» **Texto fornecido**:
━━━━━━━━━━━━━━━━━━━━━━━━━━━━━━

Esclarecem que a experiência para Kant é o motor para o conhecimento mas que ela (a experiência do mundo), em si mesma, não é “neutra” ou “bruta” como sugeria Hume e outros empiristas mas, antes, filtrada pelo processo de pensamento. Esta teria sido a grande contribuição de Kant para alimentar a colaboração de mitos por parte da Psicologia do século XX particularmente das fábulas sobre o conhecimento.

A opinião dos autores é a de que Kant não resolve satisfatoriamente o dualismo da lógica aristotélica por manter-se igualmente apegado à uma dimensão “estática”, “mentalista” e “metafísica” – o que se pode constatar facilmente ao examinar a taxonomia que ele utiliza para validação da experiência e distinção dos graus de “certeza” do pensamento: analiticidade, sinteticidade, a priorismo e posteriorismo. (7)
NOTA (7)
Julguei interessante e oportuno transcrever aqui o que diz Hegel em Preleções sobre a História da Filosofia a respeito de Kant quando busca comparar o kantismo com o pensamento da escola eleática pré-socrática:
“Ele [Kant] afirma: Voltando-se para o mundo, quando o pensamento se dirige para o mundo exterior (para o pensamento o mundo dado no interior é algo exterior), voltando-se para ele, fazemos dele um fenômeno; é a atividade de nosso pensamento que atribui ao exterior tantas
determinações: o sensível, determinações de reflexão etc. Só nosso conhecimento é fenômeno, o mundo é em si absolutamente verdadeiro; só nossa aplicação, nosso acréscimo o arruína para nós ... ” (p. 156). Citado por Ernildo Stein em SOUZA, José C. de [Org] (2005) Zenão de Eléia Os Pré-Socráticos – Fragmentos, Doxografia e Comentários. São Paulo: Nova Cultural, pp. 139-156.


Afirmam que tanto a Filosofia como a Ciência e a Psicologia Modernas sustentam-se na “Crítica” de Kant e que só com Marx este paradigma modernista começará a ruir abalado pela apresentação da tese materialista histórico-dialética de que o pensamento tem origem na atividade laboral – o que questiona desassombradamente o mentalismo apriorista kantiano (racionalismo) e sua lógica aristotélica idealista.

O que Marx quer dizer, esclarecem os autores, é que o ponto de partida para o conhecimento (Ciência e História) é a vida sendo vivida e não abstrações idealistas “fora” da vida; que as premissas necessárias para a epistemologia (conhecimento do mundo) são as “pessoas reais” em seu processo de desenvolvimento sob determinadas condições.

━━━━━━━━━━━━━━━━━━━━━━━━━━━━━━

» **Material fornecido**:

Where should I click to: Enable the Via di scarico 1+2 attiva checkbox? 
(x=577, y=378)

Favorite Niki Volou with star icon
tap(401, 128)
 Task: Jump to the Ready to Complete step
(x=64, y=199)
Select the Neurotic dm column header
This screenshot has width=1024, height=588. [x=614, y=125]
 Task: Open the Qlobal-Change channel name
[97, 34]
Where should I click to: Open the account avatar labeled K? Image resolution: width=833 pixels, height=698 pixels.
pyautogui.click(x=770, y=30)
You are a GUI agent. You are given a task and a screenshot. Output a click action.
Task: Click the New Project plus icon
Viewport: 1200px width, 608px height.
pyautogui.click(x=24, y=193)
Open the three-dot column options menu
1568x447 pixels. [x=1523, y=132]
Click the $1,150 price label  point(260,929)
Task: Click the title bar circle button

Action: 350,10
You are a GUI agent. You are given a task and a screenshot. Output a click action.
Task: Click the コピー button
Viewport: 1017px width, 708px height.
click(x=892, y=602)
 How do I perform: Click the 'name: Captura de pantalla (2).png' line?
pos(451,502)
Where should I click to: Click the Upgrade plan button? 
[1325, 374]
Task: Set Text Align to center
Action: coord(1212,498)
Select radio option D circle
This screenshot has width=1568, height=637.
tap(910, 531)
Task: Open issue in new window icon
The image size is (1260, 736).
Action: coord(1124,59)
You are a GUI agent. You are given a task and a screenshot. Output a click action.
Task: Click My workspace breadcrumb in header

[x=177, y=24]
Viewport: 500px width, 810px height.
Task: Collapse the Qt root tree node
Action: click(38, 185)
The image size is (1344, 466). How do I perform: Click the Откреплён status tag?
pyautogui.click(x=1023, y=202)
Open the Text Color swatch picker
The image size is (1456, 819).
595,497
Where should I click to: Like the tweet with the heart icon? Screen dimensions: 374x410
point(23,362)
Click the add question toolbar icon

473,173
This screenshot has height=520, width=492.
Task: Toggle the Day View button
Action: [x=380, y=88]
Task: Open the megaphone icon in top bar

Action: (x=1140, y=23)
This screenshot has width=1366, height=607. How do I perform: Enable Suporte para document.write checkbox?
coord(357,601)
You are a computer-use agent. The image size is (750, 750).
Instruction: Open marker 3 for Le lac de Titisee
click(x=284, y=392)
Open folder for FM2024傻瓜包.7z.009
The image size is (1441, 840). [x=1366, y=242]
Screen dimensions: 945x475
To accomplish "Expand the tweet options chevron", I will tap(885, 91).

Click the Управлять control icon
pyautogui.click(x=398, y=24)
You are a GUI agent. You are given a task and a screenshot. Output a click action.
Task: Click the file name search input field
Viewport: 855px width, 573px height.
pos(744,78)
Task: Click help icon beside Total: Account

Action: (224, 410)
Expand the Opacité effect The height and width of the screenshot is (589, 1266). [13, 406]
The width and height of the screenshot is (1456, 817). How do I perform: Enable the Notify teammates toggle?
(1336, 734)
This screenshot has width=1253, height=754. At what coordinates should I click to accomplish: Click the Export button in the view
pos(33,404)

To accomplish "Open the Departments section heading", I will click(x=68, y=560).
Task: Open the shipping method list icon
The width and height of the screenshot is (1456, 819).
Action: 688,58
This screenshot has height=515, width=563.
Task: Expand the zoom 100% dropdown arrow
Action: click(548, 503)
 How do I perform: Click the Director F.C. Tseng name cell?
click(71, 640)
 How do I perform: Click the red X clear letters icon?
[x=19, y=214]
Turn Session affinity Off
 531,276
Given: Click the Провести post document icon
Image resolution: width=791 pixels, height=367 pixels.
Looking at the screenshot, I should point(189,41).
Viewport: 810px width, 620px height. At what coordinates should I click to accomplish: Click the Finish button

━━━━━━━━━━━━━━━━━━━━━━━━━━━━━━

» **Complete o seguinte**:
- A) De acordo com o texto sobre Kant e Marx, qual é a tese materialista histórico-dialética apresentada por Marx?
- B) Prossiga com o texto sobre Kant e Marx a partir da última frase.

» **Respostas dos exercícios**:
- A) A de que o pensamento tem origem na atividade laboral.

- B)
Explicam que toda a trajetória da filosofia ocidental através dos tempos, desde Platão e Aristóteles, amparou-se em uma abordagem dualista a-histórica na qual as premissas estão “abstraídas” (separadas ou alienadas) do impacto que produzem nos modos de pensar a vida humana ao longo dos séculos. Consideram que o método formulado por Marx é uma das mais relevantes contribuições para o que se denomina na contemporaneidade epistemologia teórico-prática Pós-Moderna.

Para eles, Marx ao propor o conceito de Atividade como unidade “revolucionária prático-crítica” para análise da vida humana, pressupondo-a histórico-culturalmente posicionada, realiza uma síntese genuína entre sujeito cognoscente (epistemologia) e realidade do mundo (ontologia) que o leva para além da tentativa de solução da problemática das origens do conhecimento experimentalista-modernista.

Marx teria, com sua original proposição, conseguido converter a síntese racionalista-experimentalista de Kant em uma radical e promissora renovada visão de mundo. Ao contrário de Kant, Marx insiste que o ser humano não deve ser tomado primeiro como um sujeito cognoscente alienado (separado ou abstraído) do mundo real mas como produtor interativo do mundo, engajado no processo de transformação da Natureza “para si”.

Todavia, advertem: o método formulado por Marx deixa de questionar a existência de premissas. Nele, a premissa são as “pessoas reais” em atividade, ao contrário da premissa do pensar abstraído do viver kantiano-aristotélico.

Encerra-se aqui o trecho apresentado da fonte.